Morphological characteristics of lymph nodes

This study also indicates that not all benign nodes have a lipid rich medulla. Additionally, it is shown that size and shape of histologically-proven benign human lymph nodes can vary greatly. A fair correlation was found between size and the presence of a fatty centre. Larger lymph nodes were more likely to have a fatty centre than smaller lymph nodes. This is useful for their putative discrimination from malignant lymph nodes which are also, on average, larger, but often do not contain a fatty centre [17]. In the present study all nodes were histologically proven benign nodes, but this issue is addressed in an ongoing 7T study in lymph nodes derived from breast cancer patients. With respect to metastatic morphology; the roundness of nodes did not correlate with the presence of a fatty centre. In addition, while a diameter greater than 10 by 15 mm on transverse images is often used as a cut-off for the detection of metastatic nodes [8, 1820], the diameter of the healthy nodes in this study -also measured in the transversal imaging plane- varied from 0.6 to 17.0 mm by 1.3 to 27.2 mm.

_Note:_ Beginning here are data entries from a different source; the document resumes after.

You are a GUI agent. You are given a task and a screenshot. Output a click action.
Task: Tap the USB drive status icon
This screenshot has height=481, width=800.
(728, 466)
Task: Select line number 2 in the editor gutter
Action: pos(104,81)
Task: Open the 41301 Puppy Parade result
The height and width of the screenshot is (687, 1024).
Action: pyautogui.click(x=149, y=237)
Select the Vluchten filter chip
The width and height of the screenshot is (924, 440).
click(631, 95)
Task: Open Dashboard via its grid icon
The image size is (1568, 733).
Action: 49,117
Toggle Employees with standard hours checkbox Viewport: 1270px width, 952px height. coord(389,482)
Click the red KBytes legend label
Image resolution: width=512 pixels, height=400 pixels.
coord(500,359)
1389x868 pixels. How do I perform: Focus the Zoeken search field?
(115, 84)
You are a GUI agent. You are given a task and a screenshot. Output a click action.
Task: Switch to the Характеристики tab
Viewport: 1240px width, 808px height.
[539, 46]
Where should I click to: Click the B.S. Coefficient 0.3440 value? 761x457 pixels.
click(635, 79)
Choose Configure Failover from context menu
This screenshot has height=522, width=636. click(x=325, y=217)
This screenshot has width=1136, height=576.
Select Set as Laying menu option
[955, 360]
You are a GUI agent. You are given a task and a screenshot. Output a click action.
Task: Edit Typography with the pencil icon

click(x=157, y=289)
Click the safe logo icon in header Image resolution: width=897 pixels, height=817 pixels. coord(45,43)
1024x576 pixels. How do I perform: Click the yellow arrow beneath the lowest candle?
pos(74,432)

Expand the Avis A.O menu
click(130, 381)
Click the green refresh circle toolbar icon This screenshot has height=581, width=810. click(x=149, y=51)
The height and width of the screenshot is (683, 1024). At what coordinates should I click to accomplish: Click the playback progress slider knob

Many efferent and afferent lymph- and blood vessels were visualized. Efferent blood vessels cannot always be discriminated from efferent lymph vessels on MRI. However, also pathologically, lymph vessels can only be differentiated from blood vessels with certainty if valves (lymph vessels) or erythrocytes (blood vessels) are present.

Several putative secondary B-cell follicles situated in the periphery of the nodes were observed. At pathology these nodes were normal reactive lymph nodes with multiple, activated B-cell follicles. The signal intensity of these follicles was not as hypo-intense as the hypo-intensity caused by the presence of erythrocytes (Fig. 6) which are found in blood vessels, nor was the shape of the structure similar to vessels. It is important to note that these areas of hypo-intensity in the nodal capsule on the (non-contrast-enhanced) T1W images are not metastatic involvement.

Quantitative analysis

Mean absolute T1, T2 and ADC values of ex vivo healthy human axillary nodes at 7T were 944 ms, 32 ms and 0.39·10−3 mm2/s respectively. Absolute T2* values were also determined. The high sensitivity of T2* to field heterogeneity often precludes the direct comparison of these values between different studies. But given the similar T2* values measured in this study, this effect seems to be reproducible in practice for the current set-up.

The quantitative measurements in the post-mortem specimens are influenced amongst others by fixation effects of formaldehyde and by temperature [15, 2125]. Therefore these data can not be extrapolated directly to in vivo conditions. With respect to the temperature, the determined ex vivo values can be corrected as shown in the Materials and methods section; but correction for the effect of fixation on cellular metabolism is not possible. Especially for T1 values Tovi et al. showed a large dependency over time of T1 measurements for formaldehyde fixated tissue [25]. This effect was also visible in our study as shown in Fig. 2. Therefore, the reported absolute values cannot be directly compared to absolute values determined in vivo. For ex vivo studies, these measurements could nonetheless serve as a reference value for the future comparison of ex vivo healthy lymph nodes to metastatic nodes.

Conclusion

7T MRI of ex vivo human lymph nodes correlated well with pathology findings. MRI detected at least as many nodes in the ALND specimens as detected by standard clinical pathological examination and it visualized great structural detail such as efferent- and afferent vessels, intranodal capillary structures and several putative B-cell follicles. The detailed anatomical imaging, in addition to the quantitative analyses, of healthy nodes may support a better assessment of metastatic nodes in the future.